Tradotta letteralmente Umeboshi significa “ume essiccato”; BO-SHI significa “secco” e UME è stata sempre tradotta come prugna, ma in realtà, “Prunus mume”, è una specie di albicocca. L’umeboshi viene raccolta verso fine maggio ancora acerbe e non possono essere consumate crude in questa fase, ma il trattamento che gli antichi hanno avuto l’intuito di realizzare, trasforma queste semplici albicocche in un alimento dalle importanti proprietà medicamentose.
La storia della sua preparazione
La pianta di ume¸in Giappone; comincia a fiorire verso la fine di febbraio o agli inizi di marzo, prima della fioritura dei ciliegi. Spesso c’è ancora la neve per terra. La vitalità nascosta dei fiori bianchi e delicati di quest’albero è stata uno dei soggetti preferiti nella poesia e nella pittura orientali. I fiori si trasformano poi in frutti, che a poco a poco crescono. Verso la fine di maggio c’è la raccolta dei frutti ancora verdi, quando cominciano appena ad ingiallirsi. Un solo albero produce diverse migliaia di prugne che, a quell’epoca, hanno un sopore estremamente acido.

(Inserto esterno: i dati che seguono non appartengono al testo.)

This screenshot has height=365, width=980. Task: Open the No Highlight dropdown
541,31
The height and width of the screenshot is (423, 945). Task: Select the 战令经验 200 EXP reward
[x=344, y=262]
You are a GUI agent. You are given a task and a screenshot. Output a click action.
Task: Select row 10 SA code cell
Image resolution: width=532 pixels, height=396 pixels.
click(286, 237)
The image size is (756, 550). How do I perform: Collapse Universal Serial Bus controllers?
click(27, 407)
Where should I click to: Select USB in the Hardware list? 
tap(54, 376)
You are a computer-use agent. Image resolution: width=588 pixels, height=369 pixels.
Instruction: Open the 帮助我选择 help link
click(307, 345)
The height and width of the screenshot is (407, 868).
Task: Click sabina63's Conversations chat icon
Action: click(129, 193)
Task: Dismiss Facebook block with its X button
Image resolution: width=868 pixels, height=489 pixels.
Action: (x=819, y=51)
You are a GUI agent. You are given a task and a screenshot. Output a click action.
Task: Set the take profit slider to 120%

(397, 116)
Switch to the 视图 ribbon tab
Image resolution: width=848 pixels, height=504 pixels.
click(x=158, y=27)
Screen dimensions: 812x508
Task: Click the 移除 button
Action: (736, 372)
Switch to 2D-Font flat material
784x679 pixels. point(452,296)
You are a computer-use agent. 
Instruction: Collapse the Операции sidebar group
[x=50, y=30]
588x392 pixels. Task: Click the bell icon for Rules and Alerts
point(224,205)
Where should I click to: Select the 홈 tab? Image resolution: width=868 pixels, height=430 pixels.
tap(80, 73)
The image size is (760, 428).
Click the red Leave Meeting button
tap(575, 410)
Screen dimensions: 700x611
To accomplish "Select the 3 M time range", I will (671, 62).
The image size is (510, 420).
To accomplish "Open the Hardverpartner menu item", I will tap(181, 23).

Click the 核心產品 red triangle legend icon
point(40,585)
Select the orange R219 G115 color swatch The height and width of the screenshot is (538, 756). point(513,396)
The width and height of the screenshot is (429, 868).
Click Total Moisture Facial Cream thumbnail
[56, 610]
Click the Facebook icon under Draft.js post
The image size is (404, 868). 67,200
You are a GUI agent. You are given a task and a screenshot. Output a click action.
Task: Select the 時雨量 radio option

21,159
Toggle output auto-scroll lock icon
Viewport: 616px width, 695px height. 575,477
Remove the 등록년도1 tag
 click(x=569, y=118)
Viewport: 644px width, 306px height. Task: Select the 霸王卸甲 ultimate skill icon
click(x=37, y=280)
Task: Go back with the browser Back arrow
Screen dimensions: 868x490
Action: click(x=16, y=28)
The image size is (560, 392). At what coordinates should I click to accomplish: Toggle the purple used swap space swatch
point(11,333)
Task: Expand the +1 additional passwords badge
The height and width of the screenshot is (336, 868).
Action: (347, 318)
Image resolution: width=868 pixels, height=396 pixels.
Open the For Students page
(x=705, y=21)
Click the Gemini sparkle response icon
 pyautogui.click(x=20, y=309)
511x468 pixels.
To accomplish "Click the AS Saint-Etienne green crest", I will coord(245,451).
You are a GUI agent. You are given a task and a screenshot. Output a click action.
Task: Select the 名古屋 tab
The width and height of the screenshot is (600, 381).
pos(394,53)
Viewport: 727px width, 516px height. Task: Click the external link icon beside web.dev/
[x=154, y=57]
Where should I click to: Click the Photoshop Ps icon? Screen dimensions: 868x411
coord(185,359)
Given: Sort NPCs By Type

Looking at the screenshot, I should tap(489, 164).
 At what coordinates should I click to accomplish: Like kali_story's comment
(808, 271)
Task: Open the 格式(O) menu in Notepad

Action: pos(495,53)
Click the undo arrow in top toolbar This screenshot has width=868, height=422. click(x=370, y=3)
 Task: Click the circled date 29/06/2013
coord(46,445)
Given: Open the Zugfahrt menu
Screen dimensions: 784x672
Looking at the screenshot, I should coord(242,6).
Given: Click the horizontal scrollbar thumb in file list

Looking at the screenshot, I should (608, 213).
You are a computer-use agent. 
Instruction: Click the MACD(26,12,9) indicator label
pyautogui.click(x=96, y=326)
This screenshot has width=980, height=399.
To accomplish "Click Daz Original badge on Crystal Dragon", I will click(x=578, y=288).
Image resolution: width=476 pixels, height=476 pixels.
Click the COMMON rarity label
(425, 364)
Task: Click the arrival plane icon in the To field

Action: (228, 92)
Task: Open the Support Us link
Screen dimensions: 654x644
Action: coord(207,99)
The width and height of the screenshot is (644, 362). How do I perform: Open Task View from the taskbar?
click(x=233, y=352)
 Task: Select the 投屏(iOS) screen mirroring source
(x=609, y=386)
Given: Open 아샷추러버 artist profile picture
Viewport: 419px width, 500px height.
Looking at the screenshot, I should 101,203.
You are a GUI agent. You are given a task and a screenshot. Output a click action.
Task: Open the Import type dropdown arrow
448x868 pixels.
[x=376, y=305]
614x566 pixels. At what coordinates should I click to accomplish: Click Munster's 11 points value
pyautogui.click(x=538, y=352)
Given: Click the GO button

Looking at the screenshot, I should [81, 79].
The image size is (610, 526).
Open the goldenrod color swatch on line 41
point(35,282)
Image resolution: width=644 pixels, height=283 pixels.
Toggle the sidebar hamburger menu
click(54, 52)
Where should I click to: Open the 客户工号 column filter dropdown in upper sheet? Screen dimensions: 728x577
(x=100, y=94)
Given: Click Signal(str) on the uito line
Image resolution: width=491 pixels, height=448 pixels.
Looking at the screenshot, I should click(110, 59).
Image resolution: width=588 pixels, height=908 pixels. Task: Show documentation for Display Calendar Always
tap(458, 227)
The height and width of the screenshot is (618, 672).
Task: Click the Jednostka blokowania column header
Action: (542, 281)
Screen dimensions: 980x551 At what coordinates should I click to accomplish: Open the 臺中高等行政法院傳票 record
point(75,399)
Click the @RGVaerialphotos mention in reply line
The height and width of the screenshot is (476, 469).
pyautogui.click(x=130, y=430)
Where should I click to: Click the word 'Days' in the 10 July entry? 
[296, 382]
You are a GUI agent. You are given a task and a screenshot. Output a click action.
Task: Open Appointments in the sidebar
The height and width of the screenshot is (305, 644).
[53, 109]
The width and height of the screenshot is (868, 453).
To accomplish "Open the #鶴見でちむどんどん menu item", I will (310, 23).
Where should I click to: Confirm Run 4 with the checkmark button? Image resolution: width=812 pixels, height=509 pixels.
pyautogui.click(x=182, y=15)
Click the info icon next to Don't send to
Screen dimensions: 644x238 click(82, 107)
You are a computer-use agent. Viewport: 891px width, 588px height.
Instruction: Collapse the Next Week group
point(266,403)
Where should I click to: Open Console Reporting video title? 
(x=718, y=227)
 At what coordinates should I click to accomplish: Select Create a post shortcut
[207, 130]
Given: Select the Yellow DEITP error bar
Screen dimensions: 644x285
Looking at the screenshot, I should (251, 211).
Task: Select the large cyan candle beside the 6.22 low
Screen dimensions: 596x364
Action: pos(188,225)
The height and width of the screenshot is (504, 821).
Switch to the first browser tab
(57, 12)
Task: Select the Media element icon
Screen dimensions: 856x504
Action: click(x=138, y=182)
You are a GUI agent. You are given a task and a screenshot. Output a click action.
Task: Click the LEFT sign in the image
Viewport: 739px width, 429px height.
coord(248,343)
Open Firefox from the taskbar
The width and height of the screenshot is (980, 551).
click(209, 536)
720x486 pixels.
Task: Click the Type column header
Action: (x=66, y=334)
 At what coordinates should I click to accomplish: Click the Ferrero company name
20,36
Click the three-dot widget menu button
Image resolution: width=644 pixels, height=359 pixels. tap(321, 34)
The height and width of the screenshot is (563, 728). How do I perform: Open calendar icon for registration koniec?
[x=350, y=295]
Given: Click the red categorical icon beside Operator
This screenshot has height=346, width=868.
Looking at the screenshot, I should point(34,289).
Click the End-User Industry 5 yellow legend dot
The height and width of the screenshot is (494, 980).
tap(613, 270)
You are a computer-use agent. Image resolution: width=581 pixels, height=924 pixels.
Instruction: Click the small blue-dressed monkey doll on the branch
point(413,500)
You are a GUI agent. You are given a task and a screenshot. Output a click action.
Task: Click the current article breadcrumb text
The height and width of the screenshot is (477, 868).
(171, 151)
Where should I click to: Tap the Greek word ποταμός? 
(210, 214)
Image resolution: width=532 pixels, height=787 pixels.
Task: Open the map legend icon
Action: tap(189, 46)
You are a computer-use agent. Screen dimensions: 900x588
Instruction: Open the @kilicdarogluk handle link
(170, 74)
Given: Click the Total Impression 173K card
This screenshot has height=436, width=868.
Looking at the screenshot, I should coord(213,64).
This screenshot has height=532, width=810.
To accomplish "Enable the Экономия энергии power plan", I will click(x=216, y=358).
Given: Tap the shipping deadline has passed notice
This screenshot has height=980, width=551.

Le prugne appena raccolte vengono prima lavate e poi fatte asciugare su stuoie di paglia di riso messe al sole. Le prugne vengono lasciate fuori anche la notte perché la rugiada che si forma le ammorbidisce. Il giorno successivo, il calore del sole, le torna ad asciugare, e la notte, la rugiada, le ammorbidisce di nuovo. Questo procedimento va avanti per parecchi giorni. Alla fine le prugne si saranno rimpicciolite e raggrinzite.
A questo punto le prugne vengono messe dentro a dei barili, assieme a del sale marino crudo, su cui vengono appoggiati dei pesi. Con l’azione continua del sale e della pressione, le prugne cominciano a rimpicciolirsi e a produrre del liquido (acidulato) che si raccoglie in fondo al barile.
Al momento di essere messe nei barili, alle prugne vengono aggiunte le foglie rosse, chiamate foglie di shiso. Le foglie appena colte vengono sfregato e arrotolate a mano per poter rompere la loro struttura cellulare, in questo modo, quando vengono poste fra le prugne nei barili, cedono immediatamente il proprio colore, che determina il colore rosato dell’umeboshi, oltre al caratteristico sapore.
Quando nei barili sono state messe le prugne, il sale e le foglie di shiso con i pesi sopra, questi vengono coperti e lasciati riposare per un periodo che va dai sei mesi a un anno, ma possono rimanere molto più a lungo, guadagnando in sapore. Esistono umeboshi di sei o sette anni e sono estremamente preziose sul piano medicamentoso. (racconto tratto da “Il libro dei rimedi macrobiotici” ed. Mediterranee”)
Molto interessanti, come abbiamo detto, le proprietà di questo alimento:
A partire dall’ultimo decennio degli anni novanta, sono stati avviati all’Istituto Nazionale Tumori di Milano una serie di progetti di ricerca denominati Diana (dieta e androgeni). Durante la mia esperienza in questo luogo, l’acidulato e la prugna umeboshi veniva utilizzata e consigliata per una serie di disturbi provocati dalla chemioterapia, come nausea, per afte, e per i grossi problemi intestinali e digestivi che provoca la chemioterapia
Interessante anche il suo contenuto nutrizionale:
Come utilizzarla
In cucina si possono preparare delle ottime salse, e suggerisco di utilizzare la purea di umeboshi, meno costosa anche se un po’ più saporita. Per i condimenti nelle verdure è possibile utilizzare l’acidulato di umeboshi, mentre la prugna è bene utilizzarla solo quando ne abbiamo necessità. Ecco un rimedio molto interessante:
Ume sho kuzu
Ingredienti
Sciogliere il kuzu, schiacciare la polpa di umeboshi, aggiungere due tazze di acqua e portare a bollore in un pentolino, e fate sobbollire fino a che il kuzu non diventi trasparente. Aggiungere il tamari e lo zenzero. Bere subito.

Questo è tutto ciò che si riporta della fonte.